Short problem 1: In the forum thread on installing a shower waterstop, list in order the steps the first poster proposes for installing the waterstop.
Short problem 2: Extend the forum thread on installing a shower waterstop by writing what follows its final line.

Text extract:
§

I'm all for removing the hob, however I'm a bit confused about not only where I can source a white waterstop to match the shower frame, but what's involved in installing it? My understanding would be that I'd sikaflex it the the concrete slab, then waterproof, screed over the top and then tile, leaving about 50mm exposed?

----------


## Oldsaltoz

> So this morning I have managed to source the tile I want in a 200x200 so that should  make the floor a bit easier and I'll just use an 80mm or 100mm square  drain. 
> I had seen the streamline waterstop before, looks quite nice but I wont have time to have it freighted here unfortunately. 
> I'm all for removing the hob, however I'm a bit confused about not only where I can source a white waterstop to match the shower frame, but what's involved in installing it? My understanding would be that I'd sikaflex it the the concrete slab, then waterproof, screed over the top and then tile, leaving about 50mm exposed?

  Your on the right track with sticking to the concrete using something Like Sikaflex 11FC (Fast cure). 
The angle is bit of bog standard mill finish angle, cheap as. 
Set it back from the face about 20 mm and letter sealant go off, about 15 minutes, then put a thin layer of sealant over the inside, this will help the membrane to stick when waterproofing. 
The shower screen fits inside (the wet side, of the angle), so when screeding you need to work out the finish height of the tiles, so thickness of tile say 10 mm and glus say 3 mm = 13 mm, we also need to leave the top 5 mm of the angle exposed so 13 mm = 5 mm will give us a seed level 18 mm below the angle. 
If you put  a saw cut in a small off cut of timber that is 18 mm deep you slide this along the angle over the screed so have a perfectly set base level.  
After tiles are down and cured, simply place it onto the tiles and against the angle and secure it to the walls as normal. 
To finish the front of the angle off just a bit of 50 mm powder coated angle of any colour you fancy, or even brass or Chrome plated. 
Trim one down to about 18 mm so it fits neetly between the two wall and sikaflex to the original andle and the run a small bit of sika along the top between the scree and the angle to seal it off. 
Also a lot easier to keep clean than all those tiny tiles and gout.  
Good luck.   :Smilie:

----------


## phealey

So just an update - started the demo today and ran into a few issues.

§

Given information:
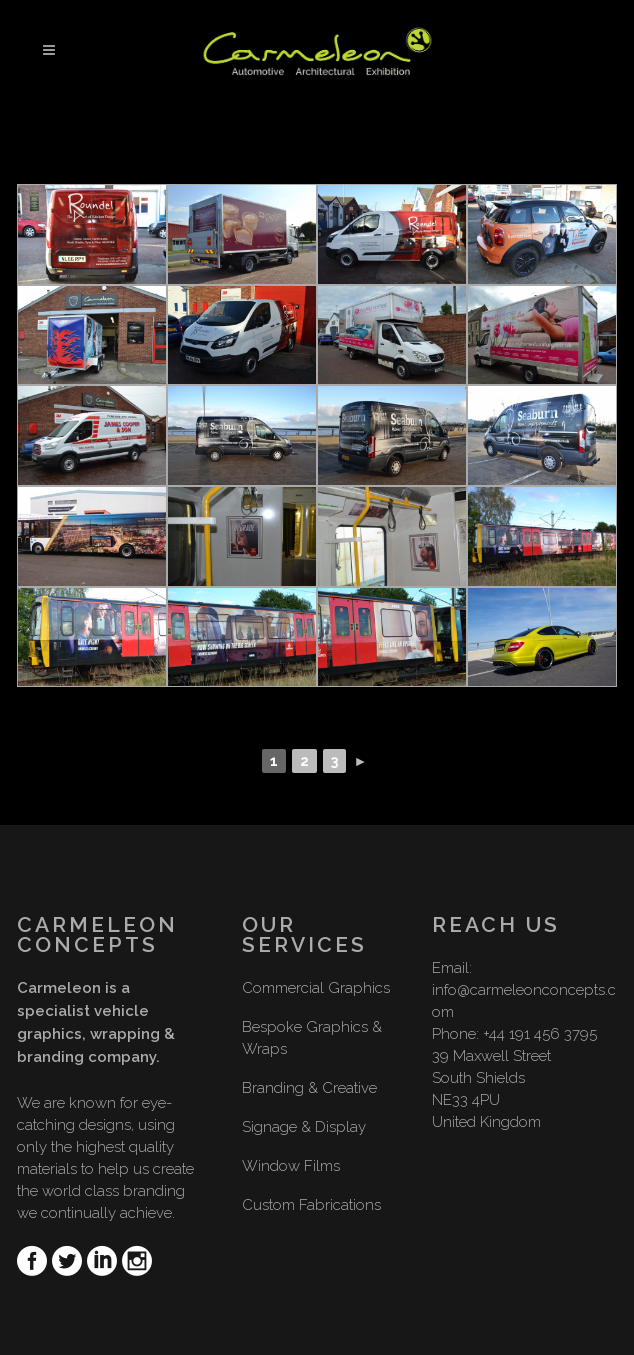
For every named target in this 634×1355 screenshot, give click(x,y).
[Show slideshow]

§

Reply 1:
1. Sikaflex it to the concrete slab
2. Waterproof
3. Screed over the top
4. Tile, leaving about 50mm exposed

Reply 2:
The shower walls turned into a mission, basically tiles/adhesive/render all wanted to come off so I've basically taken it all back to brickwork in the shower now. The plan is to apply a render flush with the remaining wall (top tile to ceiling). Would need at least 10mm of render here. 
The floor was also a mission and is quite uneven, so will apply a self levelling mortar to sort that out. 
The bath is bricked in like someone was planning on stealing it. Same issue with the shower here too with half the render coming with it around the splashback. Haven't worked out the best course of action here. I can probably buy a new bath to the same spec and just re-install and patch the missing render I guess.

----------


## Oldsaltoz

> So just an update - started the demo today and ran into a few issues.  
> The shower walls turned into a mission, basically tiles/adhesive/render all wanted to come off so I've basically taken it all back to brickwork in the shower now. The plan is to apply a render flush with the remaining wall (top tile to ceiling). Would need at least 10mm of render here. 
> The floor was also a mission and is quite uneven, so will apply a self levelling mortar to sort that out. 
> The bath is bricked in like someone was planning on stealing it. Same issue with the shower here too with half the render coming with it around the splash back. Haven't worked out the best course of action here. I can probably buy a new bath to the same spec and just re-install and patch the missing render I guess.

  Just a thought: Rendered walls need to be fully waterproofed, you will find it is cheaper to line the walls with Villaboard, leaving you with a perfectly flat clean surface to tile to. You can do the same on the splash back, just cut the Villaboard 3 mm shorter than the tiles on the top and both sides, fill with sealant after the tile glue sets.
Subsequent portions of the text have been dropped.